Another global forwarder based in Shanghai was more critical of the merger process, saying it was difficult and would continue to be so for at least another three to six months "until things finally have shaken out between CSCL and Cosco."
He said there was a lot of internal politics and power struggles at the top management level, with CSCL appearing to be on the back foot despite former China Shipping chairman Xu Lirong being appointed president of China Cosco Shipping.
The logistics manager for a large German retailer was more positive and said he continued to use CSCL for much of their Asia-Europe shipments, most of which moved under contract.
It is difficult to track the dizzying name changes being made by China Cosco Shipping as it restructures its companies listed in Shanghai, Shenzhen and Hong Kong.

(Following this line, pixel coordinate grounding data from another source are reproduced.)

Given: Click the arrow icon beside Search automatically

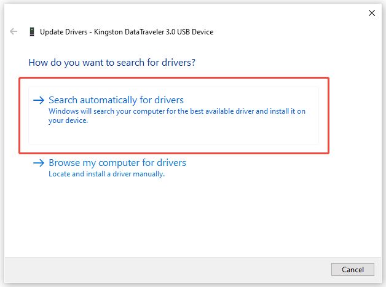Looking at the screenshot, I should 39,100.
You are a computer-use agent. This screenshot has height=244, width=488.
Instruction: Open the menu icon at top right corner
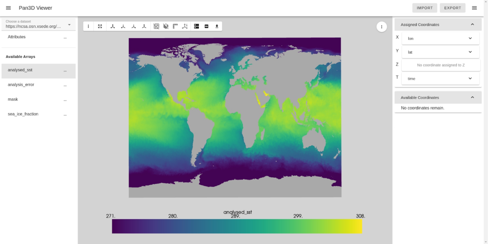point(474,7)
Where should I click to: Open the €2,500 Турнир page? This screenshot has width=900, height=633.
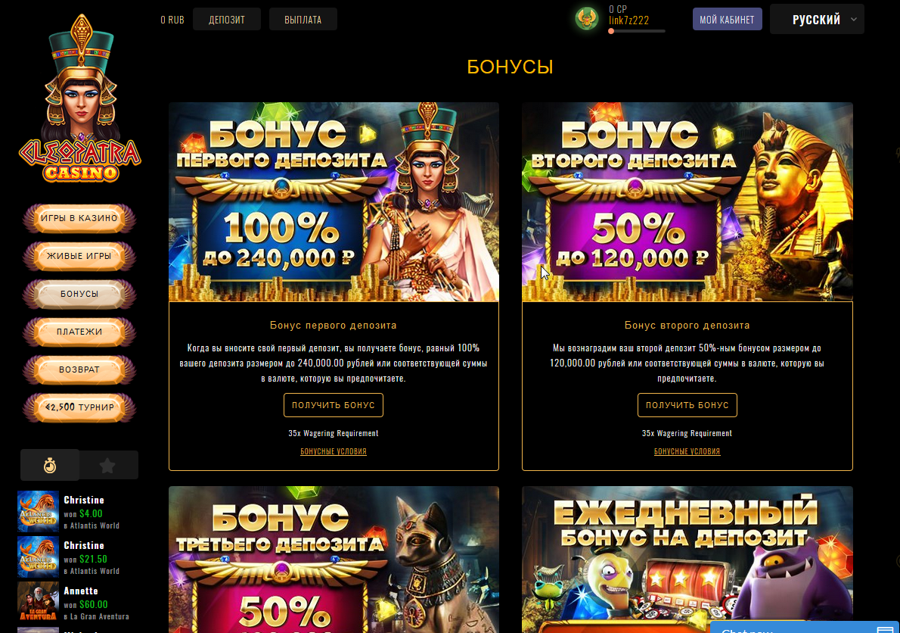pyautogui.click(x=79, y=407)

CSCL itself has ceased to exist and is now a financial and ship leasing platform within the new corporation. Its container transport operations are being integrated into a single liner shipping company that it is believed will be called China Lines.
The domestic routes of both container units will be integrated first followed by the international trades. This integration is most apparent on the transPacific.
Alphaliner's Tan Hua Joo said a huge difference could be seen in the capacity allocation between Cosco and CSCL on this trade. "There has been a significant cutback in CSCL services on the transPacific since June.
According to Alphaliner's data, CSCL's transPacific capacity is down 65 per cent year on year, while Cosco capacity is up 20 per cent," he said.